[[ Data extract open ]]

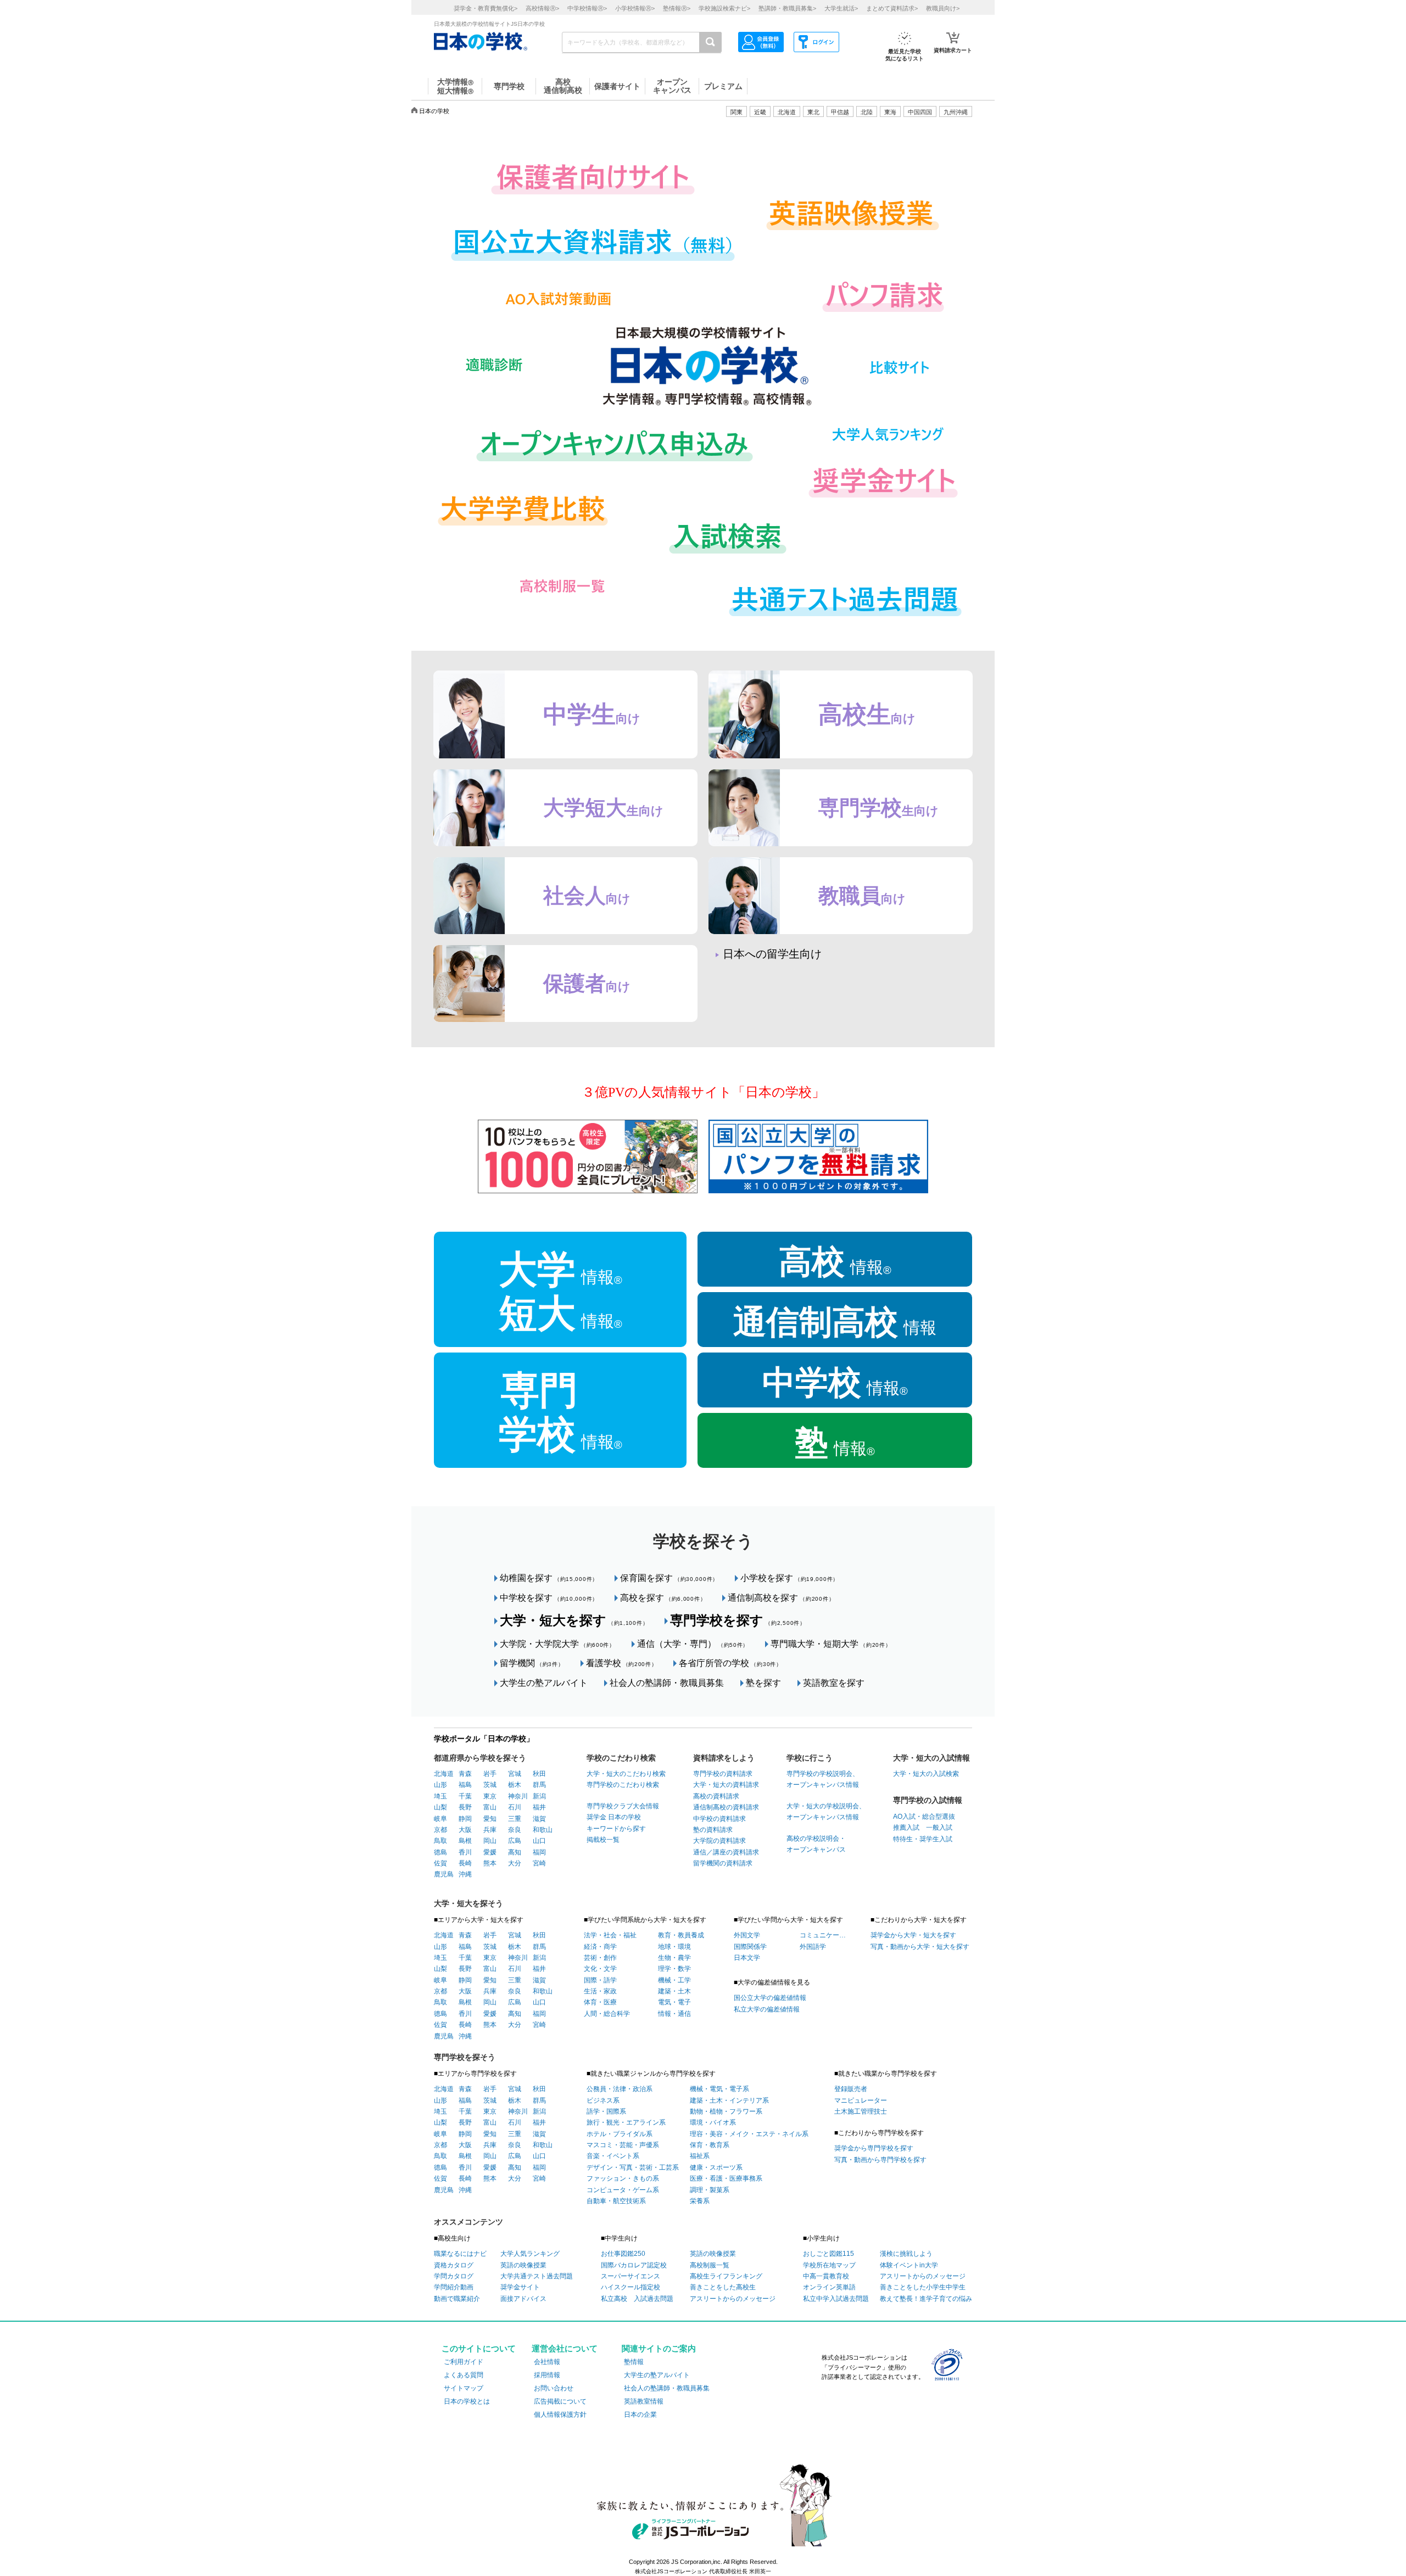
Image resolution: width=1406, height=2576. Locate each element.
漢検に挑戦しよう (906, 2254)
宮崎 (539, 1863)
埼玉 (440, 1796)
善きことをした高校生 (723, 2287)
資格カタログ (453, 2265)
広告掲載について (560, 2401)
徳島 (440, 1852)
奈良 (514, 1830)
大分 (514, 1863)
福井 (539, 1807)
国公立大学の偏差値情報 (770, 1998)
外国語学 (813, 1947)
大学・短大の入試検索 (926, 1774)
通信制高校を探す (781, 1597)
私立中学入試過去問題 (836, 2299)
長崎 (465, 1863)
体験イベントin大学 (909, 2265)
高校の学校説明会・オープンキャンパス (816, 1844)
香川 (465, 1852)
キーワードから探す (616, 1828)
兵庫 (489, 1830)
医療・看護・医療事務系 (726, 2178)
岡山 (489, 1841)
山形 (440, 1785)
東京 (489, 1796)
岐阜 (440, 1819)
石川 (514, 1807)
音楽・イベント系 (613, 2156)
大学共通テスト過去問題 (536, 2276)
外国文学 (747, 1935)
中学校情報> (587, 8)
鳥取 (440, 1841)
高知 (514, 1852)
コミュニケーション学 (823, 1935)
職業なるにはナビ (460, 2254)
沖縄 (465, 1874)
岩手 (489, 1774)
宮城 (514, 1774)
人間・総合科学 (607, 2014)
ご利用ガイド (463, 2362)
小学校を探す (789, 1578)
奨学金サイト (520, 2287)
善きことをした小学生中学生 (923, 2287)
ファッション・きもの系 (623, 2178)
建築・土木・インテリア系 (729, 2100)
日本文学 (747, 1958)
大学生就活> (841, 8)
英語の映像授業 (523, 2265)
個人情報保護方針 (560, 2414)
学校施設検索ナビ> (724, 8)
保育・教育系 (709, 2145)
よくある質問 (463, 2375)
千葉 (465, 1796)
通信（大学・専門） (693, 1644)
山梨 (440, 1807)
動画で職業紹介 (457, 2299)
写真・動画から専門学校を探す (880, 2160)
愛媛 (489, 1852)
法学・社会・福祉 (610, 1935)
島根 (465, 1841)
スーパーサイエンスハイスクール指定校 (630, 2281)
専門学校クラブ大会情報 (623, 1806)
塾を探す (763, 1682)
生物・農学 (674, 1958)
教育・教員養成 (681, 1935)
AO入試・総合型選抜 (924, 1816)
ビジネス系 (603, 2100)
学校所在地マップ (829, 2265)
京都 (440, 1830)
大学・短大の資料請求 (726, 1785)
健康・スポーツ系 (716, 2167)
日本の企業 (640, 2414)
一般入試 (935, 1827)
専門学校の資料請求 (722, 1774)
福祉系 (700, 2156)
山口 (539, 1841)
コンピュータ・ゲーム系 (623, 2190)
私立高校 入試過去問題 (637, 2299)
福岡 (539, 1852)
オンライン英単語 (829, 2287)
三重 (514, 1819)
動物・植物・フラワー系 (726, 2111)
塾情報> (676, 8)
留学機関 (532, 1663)
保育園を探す (669, 1578)
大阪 (465, 1830)
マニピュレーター (860, 2100)
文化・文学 (600, 1968)
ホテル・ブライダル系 (619, 2134)
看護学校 (621, 1663)
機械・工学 (674, 1980)
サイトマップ (463, 2388)
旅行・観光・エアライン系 (626, 2122)
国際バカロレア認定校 (634, 2265)
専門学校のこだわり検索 (623, 1785)
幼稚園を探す (549, 1578)
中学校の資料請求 (719, 1819)
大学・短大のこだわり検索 (626, 1774)
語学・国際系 (606, 2111)
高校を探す (663, 1597)
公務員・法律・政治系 (619, 2089)
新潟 (539, 1796)
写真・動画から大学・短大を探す (920, 1947)
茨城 (489, 1785)
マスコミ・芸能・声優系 (623, 2145)
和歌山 (543, 1830)
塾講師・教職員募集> (787, 8)
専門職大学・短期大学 (831, 1644)
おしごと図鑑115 (828, 2254)
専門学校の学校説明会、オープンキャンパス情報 (822, 1779)
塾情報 (634, 2362)
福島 (465, 1785)
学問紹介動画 (453, 2287)
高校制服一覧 (709, 2265)
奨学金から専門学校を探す (873, 2148)
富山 (489, 1807)
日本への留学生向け (772, 954)
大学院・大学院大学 (557, 1644)
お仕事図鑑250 (623, 2254)
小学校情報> (635, 8)
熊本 (489, 1863)
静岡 (465, 1819)
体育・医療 (600, 2002)
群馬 (539, 1785)
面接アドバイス (523, 2299)
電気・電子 (674, 2002)
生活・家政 (600, 1991)
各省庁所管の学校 (730, 1663)
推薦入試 (906, 1827)
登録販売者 (850, 2089)
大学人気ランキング (530, 2254)
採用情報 (547, 2375)
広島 (514, 1841)
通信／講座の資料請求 (726, 1852)
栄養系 (700, 2201)
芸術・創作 (600, 1958)
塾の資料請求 (713, 1830)
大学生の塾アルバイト (544, 1682)
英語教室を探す (833, 1682)
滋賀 (539, 1819)
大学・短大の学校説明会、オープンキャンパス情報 (826, 1811)
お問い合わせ (553, 2388)
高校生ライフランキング (726, 2276)
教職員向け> (942, 8)
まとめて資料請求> (892, 8)
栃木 (514, 1785)
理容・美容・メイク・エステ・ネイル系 (749, 2134)
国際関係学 (750, 1947)
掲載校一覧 (603, 1839)
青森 (465, 1774)
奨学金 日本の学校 (614, 1817)
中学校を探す (549, 1597)
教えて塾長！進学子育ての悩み (926, 2299)
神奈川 (518, 1796)
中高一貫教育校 (826, 2276)
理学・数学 (674, 1968)
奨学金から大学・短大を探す (913, 1935)
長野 (465, 1807)
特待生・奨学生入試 (922, 1839)
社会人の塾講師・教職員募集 (667, 1682)
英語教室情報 (643, 2401)
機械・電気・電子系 (719, 2089)
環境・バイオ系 (713, 2122)
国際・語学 (600, 1980)
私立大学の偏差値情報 (767, 2009)
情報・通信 (674, 2014)
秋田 (539, 1774)
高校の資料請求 (716, 1796)
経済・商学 (600, 1947)
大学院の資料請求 (719, 1841)
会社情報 (547, 2362)
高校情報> (542, 8)
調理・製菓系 (709, 2190)
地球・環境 (674, 1947)
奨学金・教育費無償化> (485, 8)
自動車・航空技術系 (616, 2201)
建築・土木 (674, 1991)
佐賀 (440, 1863)
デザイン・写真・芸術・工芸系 (633, 2167)
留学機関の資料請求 (722, 1863)
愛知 (489, 1819)
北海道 (787, 112)
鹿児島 (444, 1874)
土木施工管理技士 (860, 2111)
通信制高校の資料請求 (726, 1807)
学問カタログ (453, 2276)
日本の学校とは (467, 2401)
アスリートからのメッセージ (732, 2299)
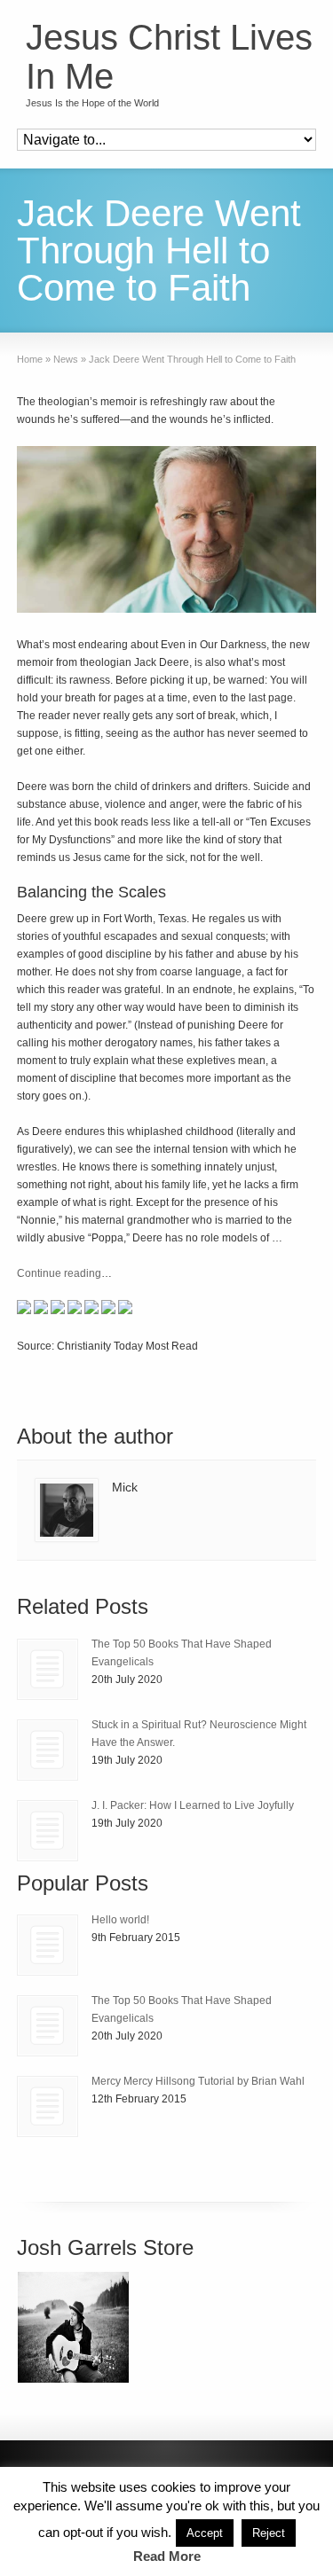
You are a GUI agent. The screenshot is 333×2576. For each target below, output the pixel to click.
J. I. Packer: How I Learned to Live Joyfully (192, 1805)
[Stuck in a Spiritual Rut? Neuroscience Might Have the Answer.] (47, 1750)
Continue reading (59, 1273)
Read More (167, 2556)
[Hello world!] (47, 1945)
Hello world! (120, 1920)
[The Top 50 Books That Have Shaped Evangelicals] (47, 1669)
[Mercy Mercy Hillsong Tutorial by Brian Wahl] (47, 2106)
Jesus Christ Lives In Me (169, 57)
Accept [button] (204, 2533)
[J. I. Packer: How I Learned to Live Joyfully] (47, 1830)
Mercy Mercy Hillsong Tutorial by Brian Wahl (198, 2081)
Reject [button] (268, 2533)
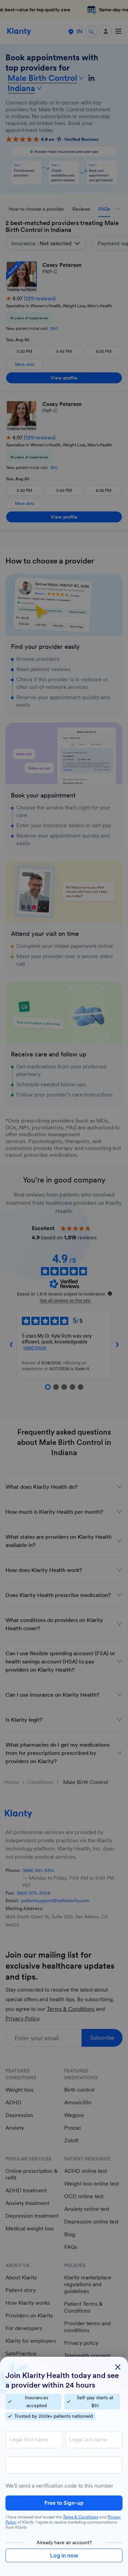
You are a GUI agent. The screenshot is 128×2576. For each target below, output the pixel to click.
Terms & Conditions (80, 2517)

[[ Data extract closed ]]

What to do – Using the entries above, repeat only the lines from the one containing "大学・短大の入試検索 (926, 1774)" through the one containing "中学校の資料請求 (719, 1819)", end lines included.

Answer section –
大学・短大の入試検索 (926, 1774)
通信制高校を探す (781, 1597)
私立中学入試過去問題 (836, 2299)
長崎 (465, 1863)
体験イベントin大学 (909, 2265)
高校の学校説明会・オープンキャンパス (816, 1844)
香川 (465, 1852)
キーワードから探す (616, 1828)
兵庫 (489, 1830)
医療・看護・医療事務系 (726, 2178)
岡山 (489, 1841)
山形 (440, 1785)
東京 (489, 1796)
岐阜 (440, 1819)
石川 (514, 1807)
音楽・イベント系 (613, 2156)
大学共通テスト過去問題 (536, 2276)
外国文学 (747, 1935)
中学校情報> (587, 8)
鳥取 (440, 1841)
高知 (514, 1852)
コミュニケーション学 (823, 1935)
職業なるにはナビ (460, 2254)
沖縄 (465, 1874)
岩手 (489, 1774)
宮城 (514, 1774)
人間・総合科学 (607, 2014)
ご利用ガイド (463, 2362)
小学校を探す (789, 1578)
奨学金サイト (520, 2287)
善きことをした小学生中学生 (923, 2287)
ファッション・きもの系 (623, 2178)
建築・土木・インテリア系 (729, 2100)
日本文学 (747, 1958)
大学生就活> (841, 8)
英語の映像授業 (523, 2265)
個人情報保護方針 (560, 2414)
学校施設検索ナビ> (724, 8)
保育・教育系 (709, 2145)
よくある質問 (463, 2375)
千葉 (465, 1796)
通信（大学・専門） (693, 1644)
山梨 (440, 1807)
動画で職業紹介 (457, 2299)
写真・動画から専門学校を探す (880, 2160)
愛媛 (489, 1852)
法学・社会・福祉 (610, 1935)
島根 (465, 1841)
スーパーサイエンスハイスクール指定校 (630, 2281)
専門学校クラブ大会情報 (623, 1806)
塾を探す (763, 1682)
生物・農学 (674, 1958)
教育・教員養成 (681, 1935)
AO入試・総合型選抜 (924, 1816)
ビジネス系 (603, 2100)
学校所在地マップ (829, 2265)
京都 (440, 1830)
大学・短大の資料請求 (726, 1785)
健康・スポーツ系 (716, 2167)
日本の企業 (640, 2414)
一般入試 (935, 1827)
専門学校の資料請求 (722, 1774)
福祉系 (700, 2156)
山口 (539, 1841)
コンピュータ・ゲーム系 (623, 2190)
私立高校 入試過去問題 (637, 2299)
福岡 (539, 1852)
オンライン英単語 (829, 2287)
三重 (514, 1819)
動物・植物・フラワー系 (726, 2111)
塾情報> (676, 8)
留学機関 (532, 1663)
保育園を探す (669, 1578)
大阪 (465, 1830)
マニピュレーター (860, 2100)
文化・文学 (600, 1968)
ホテル・ブライダル系 (619, 2134)
看護学校 (621, 1663)
機械・工学 (674, 1980)
サイトマップ (463, 2388)
旅行・観光・エアライン系 (626, 2122)
国際バカロレア認定校 (634, 2265)
専門学校のこだわり検索 (623, 1785)
幼稚園を探す (549, 1578)
中学校の資料請求 (719, 1819)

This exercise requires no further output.